From 1969 to 1987, she was married to Jim Church, a pioneer in underwater photography. With him, she developed photography courses which were offered through the National Association of Scuba Diving Schools (NASDS), but due to NASDS attaching their own copyright to the course, the Churches never updated or continued to pursue this product. Cathy co-wrote and published four books on underwater photography and contributed articles to various magazines. For fifteen years, she was co-photo editor for Skin Diver Magazine. She has done photography for various clients, including Kodak, Nikon, the United States Virgin Islands and the Cayman Islands.

Church received a NOGI Award from the Academy of Underwater Arts and Science in 1985 and was the President of this esteemed organization two times. She was also awarded the Diving Equipment & Marketing Association's DEMA Reaching Out Award in 2000. She was named to the Women Divers Hall of Fame in 2000 and to the International Scuba Diving Hall of Fame in 2008.

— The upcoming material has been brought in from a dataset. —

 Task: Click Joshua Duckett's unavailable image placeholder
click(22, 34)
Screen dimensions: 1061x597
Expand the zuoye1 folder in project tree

She started teaching underwater summer courses at Spanish Bay Reef Resort in Grand Cayman in 1972, and continued teaching summer classes for seven more years. She then devoted her full time to teaching at her photo centre "Cathy Church's Photo Centre" in Grand Cayman where she is still actively taking pictures and teaching underwater Photography. She has also been awarded several other accolades including Diver of the Year in 2010 and later Pioneer of the Sea in 2019 from Beneath The Sea.